On 9/12/2019 10:44 AM, Jeff King wrote:
> When the client has asked for certain shallow options like
> "deepen-since", we do a custom rev-list walk that pretends to be
> shallow. Before doing so, we have to disable the commit-graph, since it
> is not compatible with the shallow view of the repository. That's
> handled by 829a321569 (commit-graph: close_commit_graph before shallow
> walk, 2018-08-20). That commit literally closes and frees our
> repo->objects->commit_graph struct.
>
> That creates an interesting problem for commits that have _already_ been
> parsed using the commit graph. Their commit->object.parsed flag is set,
> their commit->graph_pos is set, but their commit->maybe_tree may still
> be NULL. When somebody later calls repo_get_commit_tree(), we see that
> we haven't loaded the tree oid yet and try to get it from the commit
> graph. But since it has been freed, we segfault!
>
> So the root of the issue is a data dependency between the commit's
> lazy-load of the tree oid and the fact that the commit graph can go
> away mid-process. How can we resolve it?
>
> There are a couple of general approaches:
>
> 1. The obvious answer is to avoid loading the tree from the graph when
> we see that it's NULL. But then what do we return for the tree oid?
> If we return NULL, our caller in do_traverse() will rightly
> complain that we have no tree. We'd have to fallback to loading the
> actual commit object and re-parsing it. That requires teaching
> parse_commit_buffer() to understand re-parsing (i.e., not starting
> from a clean slate and not leaking any allocated bits like parent
> list pointers).
>
> 2. When we close the commit graph, walk through the set of in-memory
> objects and clear any graph_pos pointers. But this means we also
> have to "unparse" any such commits so that we know they still need
> to open the commit object to fill in their trees. So it's no less
> complicated than (1), and is more expensive (since we clear objects
> we might not later need).
>
> 3. Stop freeing the commit-graph struct.
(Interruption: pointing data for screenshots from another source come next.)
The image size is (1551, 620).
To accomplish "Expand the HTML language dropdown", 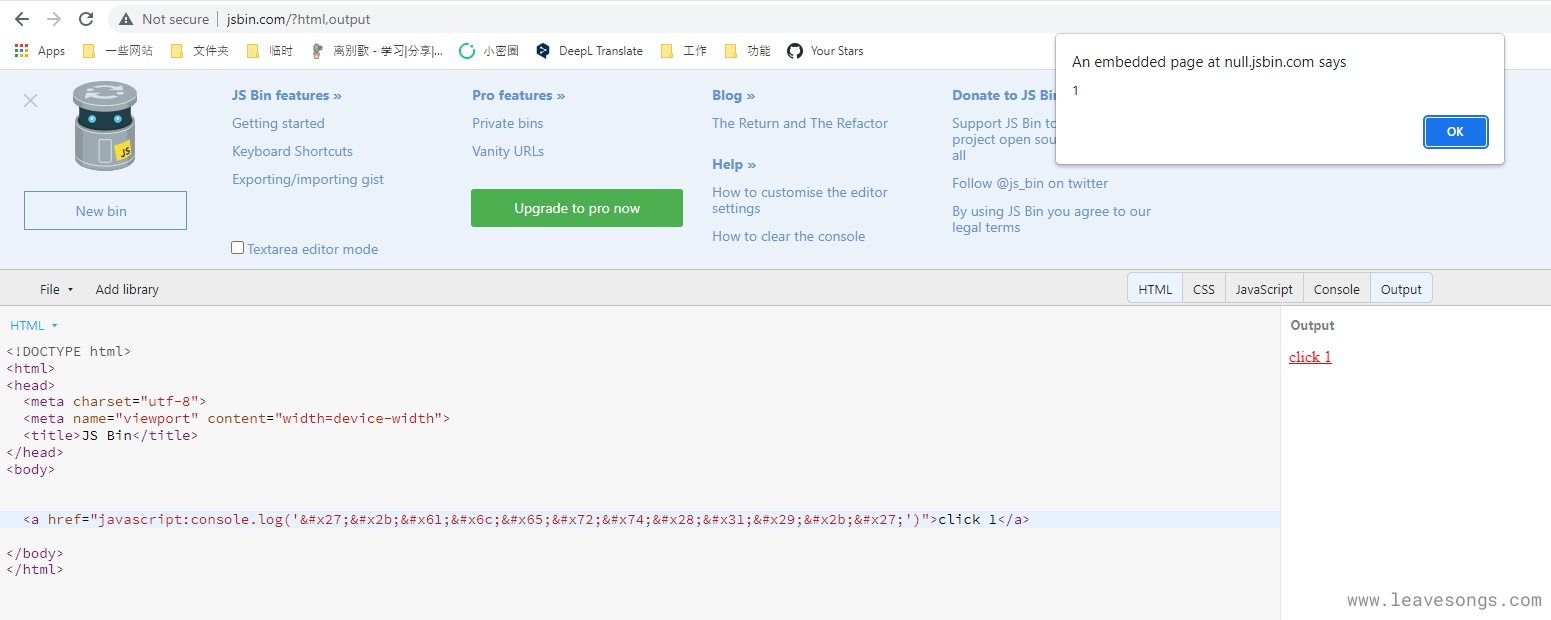I will click(34, 326).
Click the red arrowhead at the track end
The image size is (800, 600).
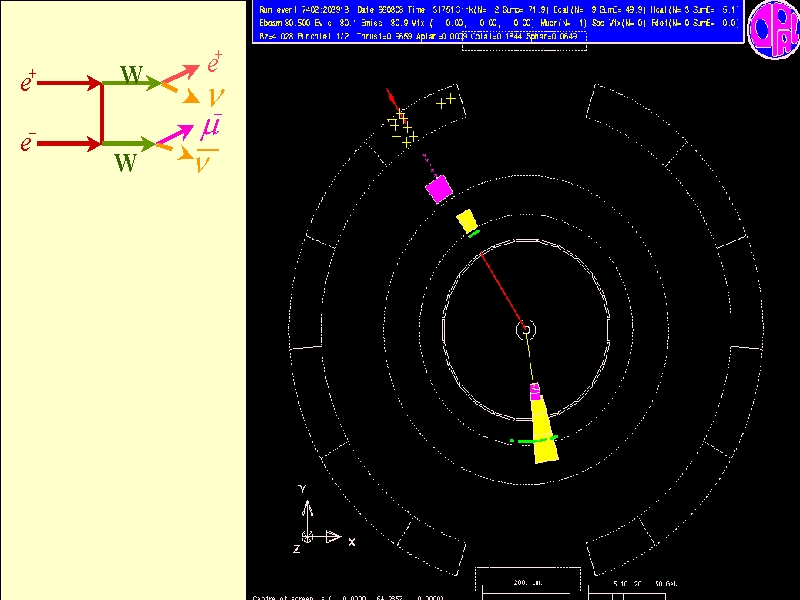[391, 96]
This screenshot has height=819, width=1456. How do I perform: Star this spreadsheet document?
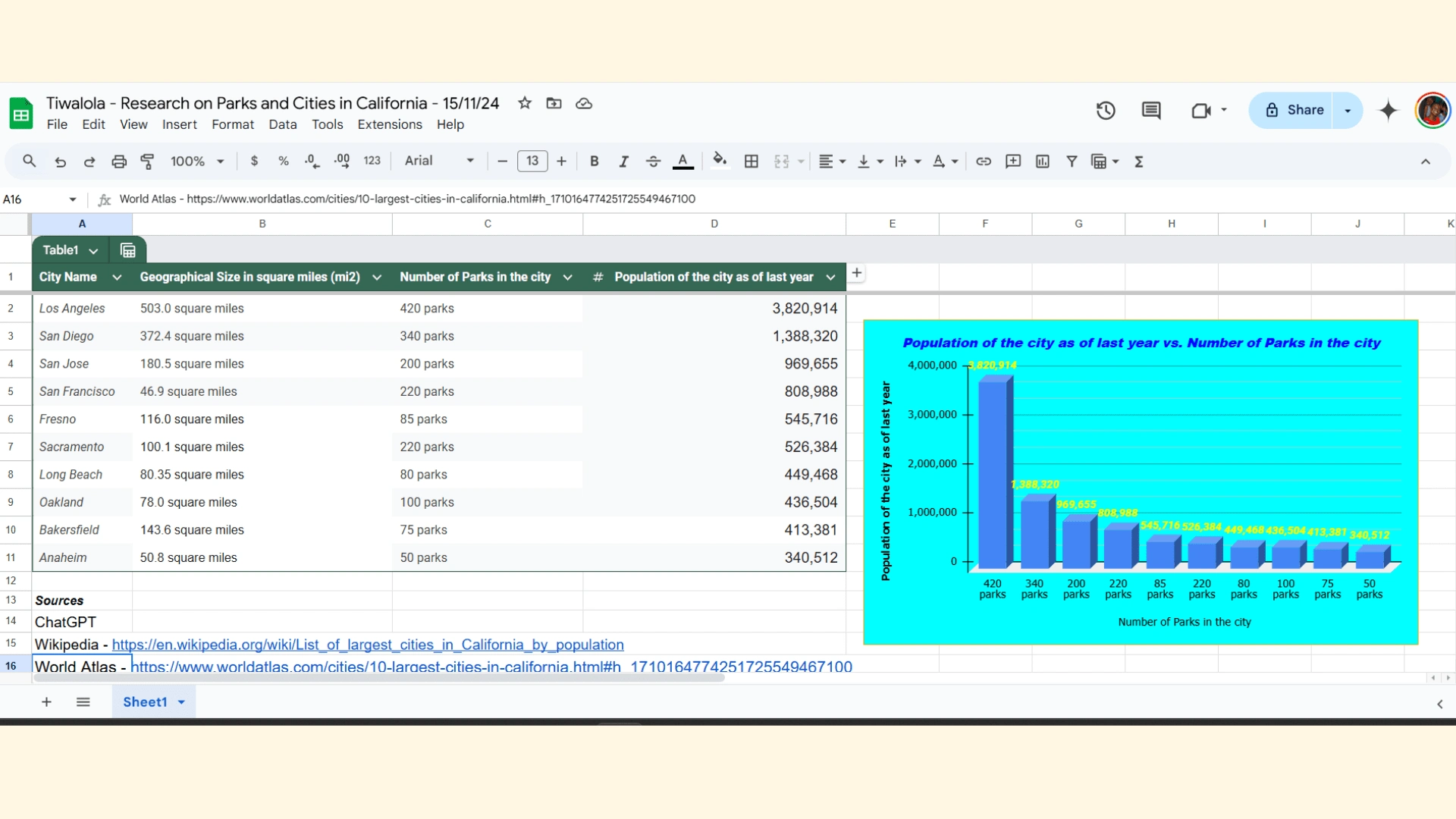[525, 103]
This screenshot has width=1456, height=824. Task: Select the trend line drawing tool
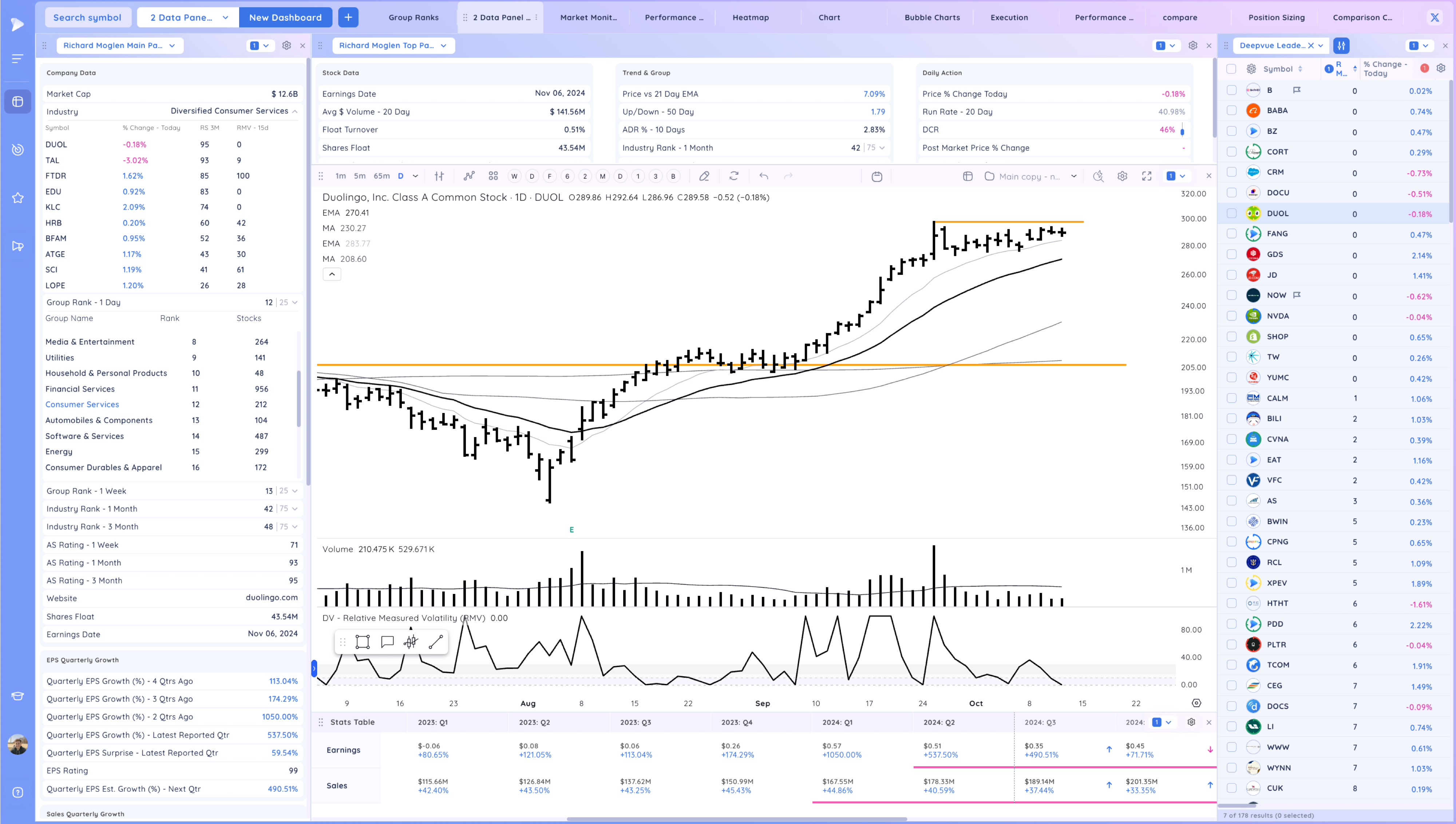pyautogui.click(x=435, y=642)
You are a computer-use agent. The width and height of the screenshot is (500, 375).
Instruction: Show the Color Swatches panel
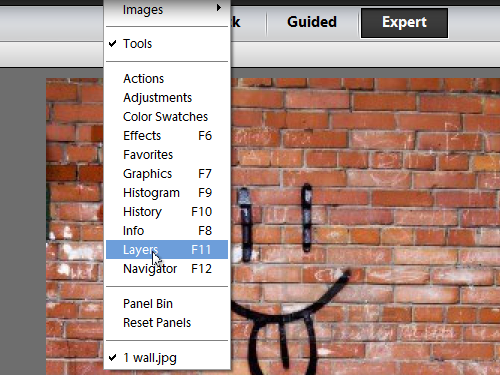(x=167, y=117)
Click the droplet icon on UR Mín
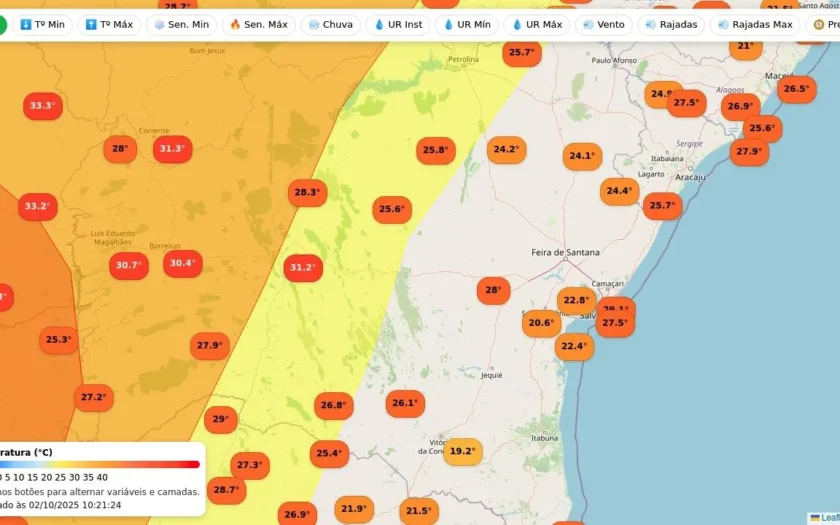The image size is (840, 525). tap(448, 25)
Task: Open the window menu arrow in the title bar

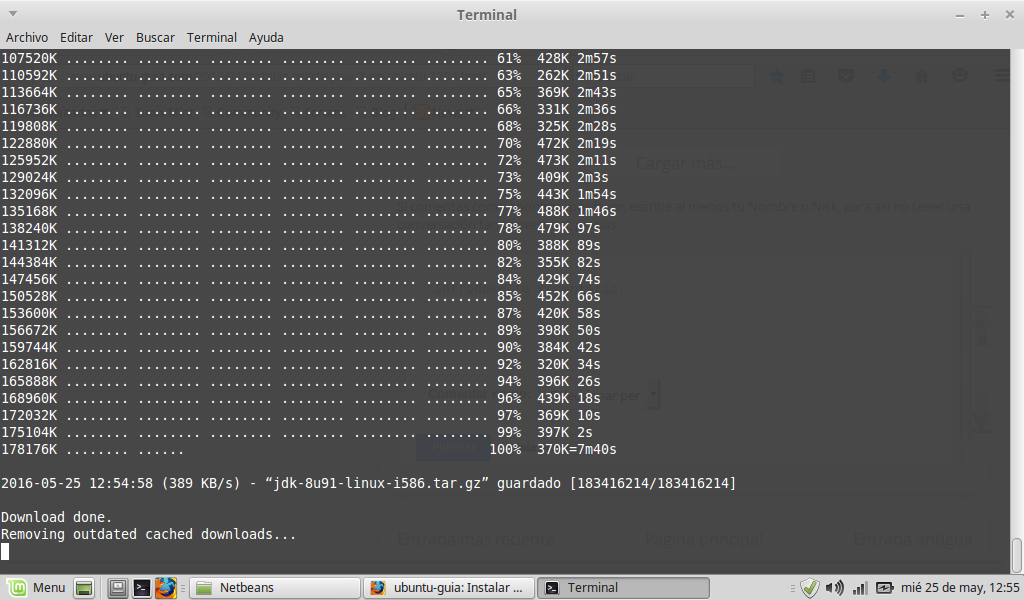Action: tap(13, 14)
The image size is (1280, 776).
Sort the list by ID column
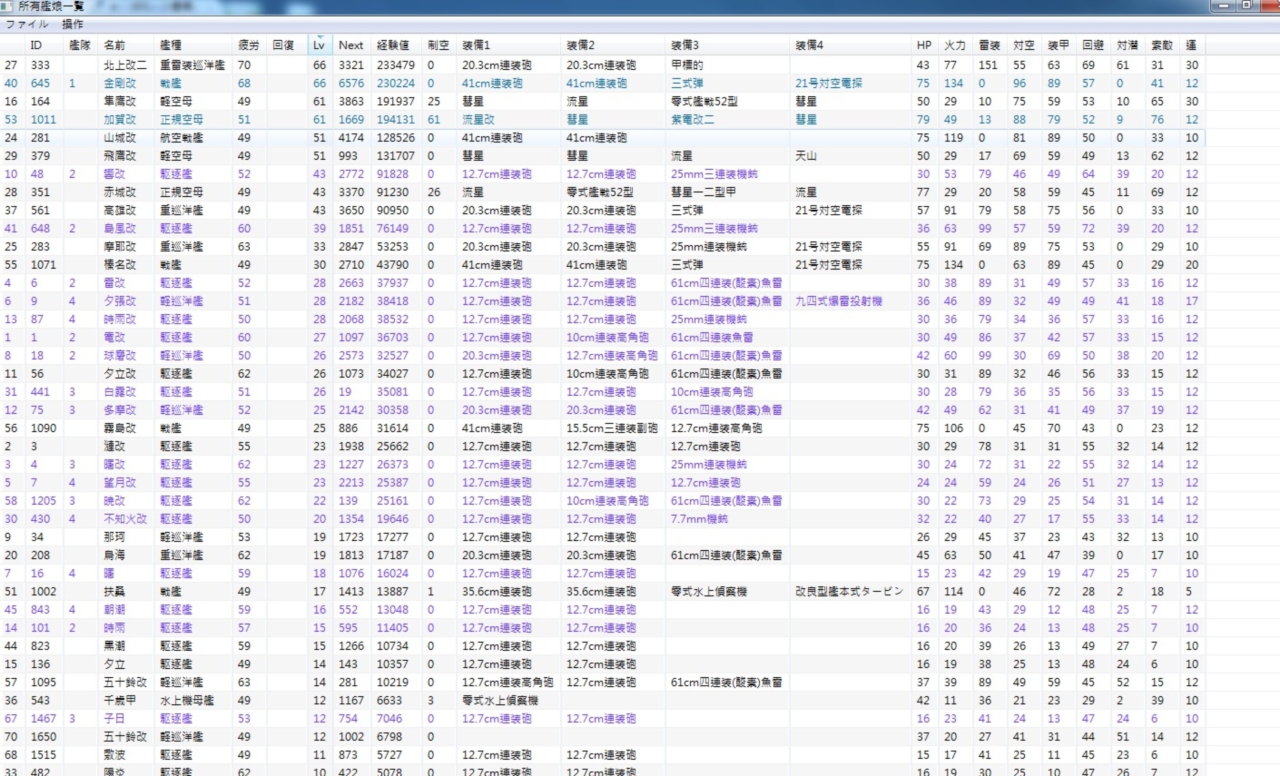[36, 45]
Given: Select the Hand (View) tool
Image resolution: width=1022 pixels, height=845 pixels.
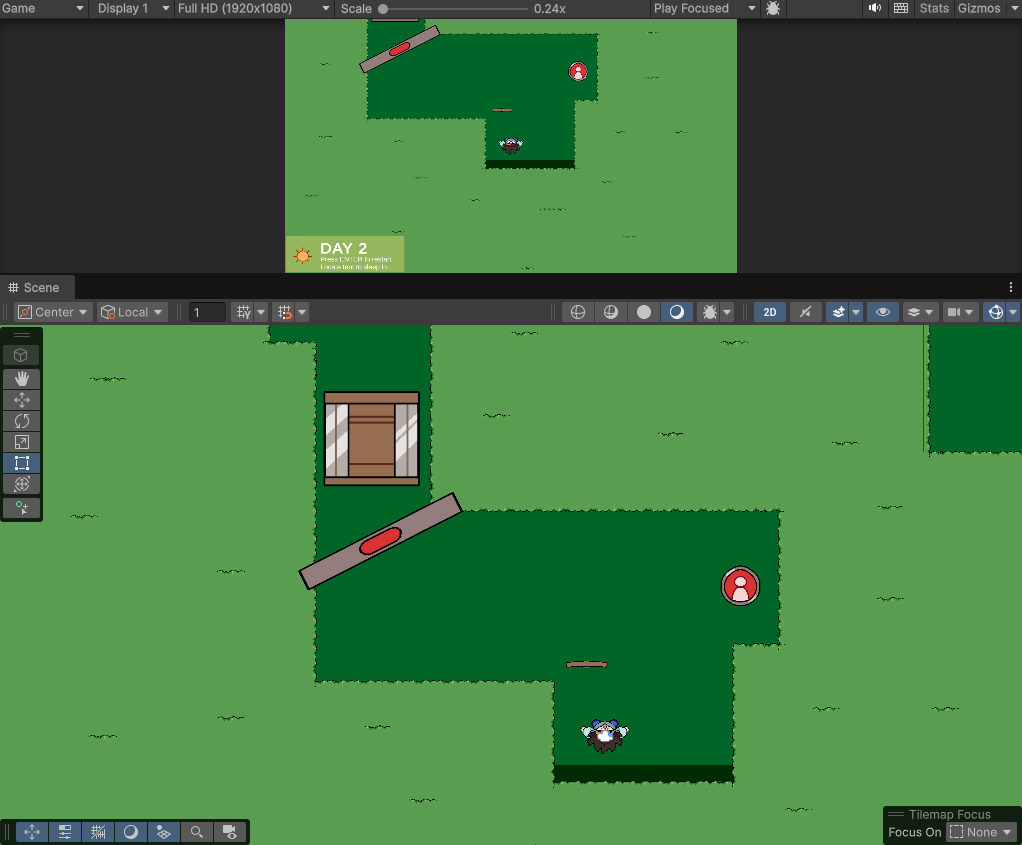Looking at the screenshot, I should pos(21,379).
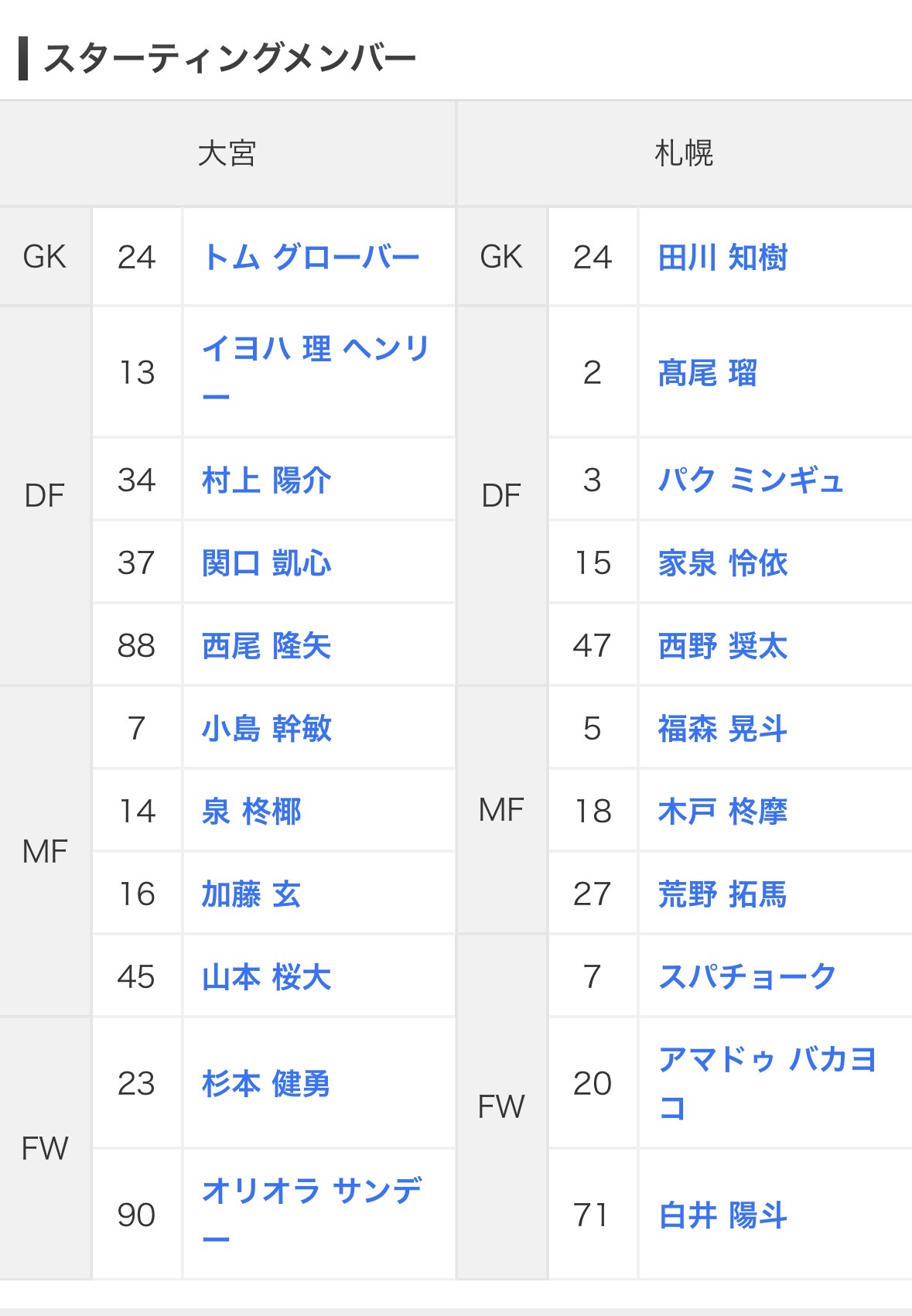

Continue to let it be used
> for lazy-loads of tree oids, but let upload-pack specify that it
> shouldn't be used for further commit parsing.
>
> 4. Push the whole shallow rev-list out to its own sub-process, with
> the commit-graph disabled from the start, giving it a clean memory
> space to work from.
>
> I've chosen (3) here. Options (1) and (2) would work, but are
> non-trivial to implement. Option (4) is more expensive, and I'm not sure
> how complicated it is (shelling out for the actual rev-list part is
> easy, but we do then parse the resulting commits internally, and I'm not
> clear which parts need to be handling shallow-ness).
>
> The new test in t5500 triggers this segfault, but see the comments there
> for how horribly intimate it has to be with how both upload-pack and
> commit graphs work.
>
> Signed-off-by: Jeff King <peff@xxxxxxxx>
> ---
> commit-graph.c | 12 ++++++++++++
> commit-graph.h | 6 ++++++
> repository.h | 3 +++
> t/t5500-fetch-pack.sh | 38 ++++++++++++++++++++++++++++++++++++++
> upload-pack.c | 2 +-
> 5 files changed, 60 insertions(+), 1 deletion(-)
>
> diff --git a/commit-graph.c b/commit-graph.c
> index baeaf0d1bf..bbde647f8b 100644
> --- a/commit-graph.c
> +++ b/commit-graph.c
> @@ -468,6 +468,13 @@ static int prepare_commit_graph(struct repository *r)
> {
> struct object_directory *odb;
>
> + /*
> + * This must come before the "already attempted?" check below, because
> + * we want to disable even an already-loaded graph file.
> + */
> + if (r->commit_graph_disabled)
> + return 0;
> +
> if (r->objects->commit_graph_attempted)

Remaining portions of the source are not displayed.